## Data extract

***

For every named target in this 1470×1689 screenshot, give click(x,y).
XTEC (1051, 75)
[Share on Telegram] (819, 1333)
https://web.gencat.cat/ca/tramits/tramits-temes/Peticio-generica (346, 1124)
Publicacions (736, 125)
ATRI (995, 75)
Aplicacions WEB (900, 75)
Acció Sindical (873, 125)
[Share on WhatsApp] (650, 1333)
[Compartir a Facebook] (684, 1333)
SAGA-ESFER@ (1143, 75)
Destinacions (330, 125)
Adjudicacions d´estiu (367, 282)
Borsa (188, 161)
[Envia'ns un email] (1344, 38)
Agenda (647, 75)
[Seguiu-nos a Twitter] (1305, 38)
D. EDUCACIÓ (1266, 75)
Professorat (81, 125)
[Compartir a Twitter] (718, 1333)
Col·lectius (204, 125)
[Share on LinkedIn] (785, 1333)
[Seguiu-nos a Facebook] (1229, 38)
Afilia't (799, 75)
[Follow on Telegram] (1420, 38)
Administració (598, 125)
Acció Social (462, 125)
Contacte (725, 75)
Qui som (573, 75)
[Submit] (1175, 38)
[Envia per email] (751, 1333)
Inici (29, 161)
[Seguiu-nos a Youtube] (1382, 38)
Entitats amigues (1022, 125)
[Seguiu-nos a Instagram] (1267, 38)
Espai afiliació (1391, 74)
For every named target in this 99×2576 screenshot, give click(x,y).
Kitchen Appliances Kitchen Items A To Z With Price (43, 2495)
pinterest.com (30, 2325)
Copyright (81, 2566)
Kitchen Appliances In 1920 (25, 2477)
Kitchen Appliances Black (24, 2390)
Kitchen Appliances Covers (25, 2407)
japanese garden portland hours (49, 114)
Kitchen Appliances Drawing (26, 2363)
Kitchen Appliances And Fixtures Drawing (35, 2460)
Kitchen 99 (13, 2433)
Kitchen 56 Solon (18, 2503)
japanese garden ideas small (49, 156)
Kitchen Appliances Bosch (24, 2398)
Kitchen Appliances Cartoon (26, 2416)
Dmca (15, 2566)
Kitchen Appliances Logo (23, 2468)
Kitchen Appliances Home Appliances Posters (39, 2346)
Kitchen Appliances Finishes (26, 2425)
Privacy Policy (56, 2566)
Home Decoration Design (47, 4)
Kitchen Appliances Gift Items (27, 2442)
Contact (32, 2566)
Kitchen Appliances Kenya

***

## Directions
Transcribe every line of the data, exactly as it stands.

## Answer to this problem
For every named target in this 1470×1689 screenshot, give click(x,y).
XTEC (1051, 75)
[Share on Telegram] (819, 1333)
https://web.gencat.cat/ca/tramits/tramits-temes/Peticio-generica (346, 1124)
Publicacions (736, 125)
ATRI (995, 75)
Aplicacions WEB (900, 75)
Acció Sindical (873, 125)
[Share on WhatsApp] (650, 1333)
[Compartir a Facebook] (684, 1333)
SAGA-ESFER@ (1143, 75)
Destinacions (330, 125)
Adjudicacions d´estiu (367, 282)
Borsa (188, 161)
[Envia'ns un email] (1344, 38)
Agenda (647, 75)
[Seguiu-nos a Twitter] (1305, 38)
D. EDUCACIÓ (1266, 75)
Professorat (81, 125)
[Compartir a Twitter] (718, 1333)
Col·lectius (204, 125)
[Share on LinkedIn] (785, 1333)
[Seguiu-nos a Facebook] (1229, 38)
Afilia't (799, 75)
[Follow on Telegram] (1420, 38)
Administració (598, 125)
Acció Social (462, 125)
Contacte (725, 75)
Qui som (573, 75)
[Submit] (1175, 38)
[Envia per email] (751, 1333)
Inici (29, 161)
[Seguiu-nos a Youtube] (1382, 38)
Entitats amigues (1022, 125)
[Seguiu-nos a Instagram] (1267, 38)
Espai afiliació (1391, 74)
For every named target in this 99×2576 screenshot, give click(x,y).
Kitchen Appliances Kitchen Items A To Z With Price (43, 2495)
pinterest.com (30, 2325)
Copyright (81, 2566)
Kitchen Appliances In 1920 (25, 2477)
Kitchen Appliances Black (24, 2390)
Kitchen Appliances Covers (25, 2407)
japanese garden portland hours (49, 114)
Kitchen Appliances Drawing (26, 2363)
Kitchen Appliances And Fixtures Drawing (35, 2460)
Kitchen 99 (13, 2433)
Kitchen 56 Solon (18, 2503)
japanese garden ideas small (49, 156)
Kitchen Appliances Bosch (24, 2398)
Kitchen Appliances Cartoon (26, 2416)
Dmca (15, 2566)
Kitchen Appliances Logo (23, 2468)
Kitchen Appliances Home Appliances Posters (39, 2346)
Kitchen Appliances Finishes (26, 2425)
Privacy Policy (56, 2566)
Home Decoration Design (47, 4)
Kitchen Appliances Gift Items (27, 2442)
Contact (32, 2566)
Kitchen Appliances Kenya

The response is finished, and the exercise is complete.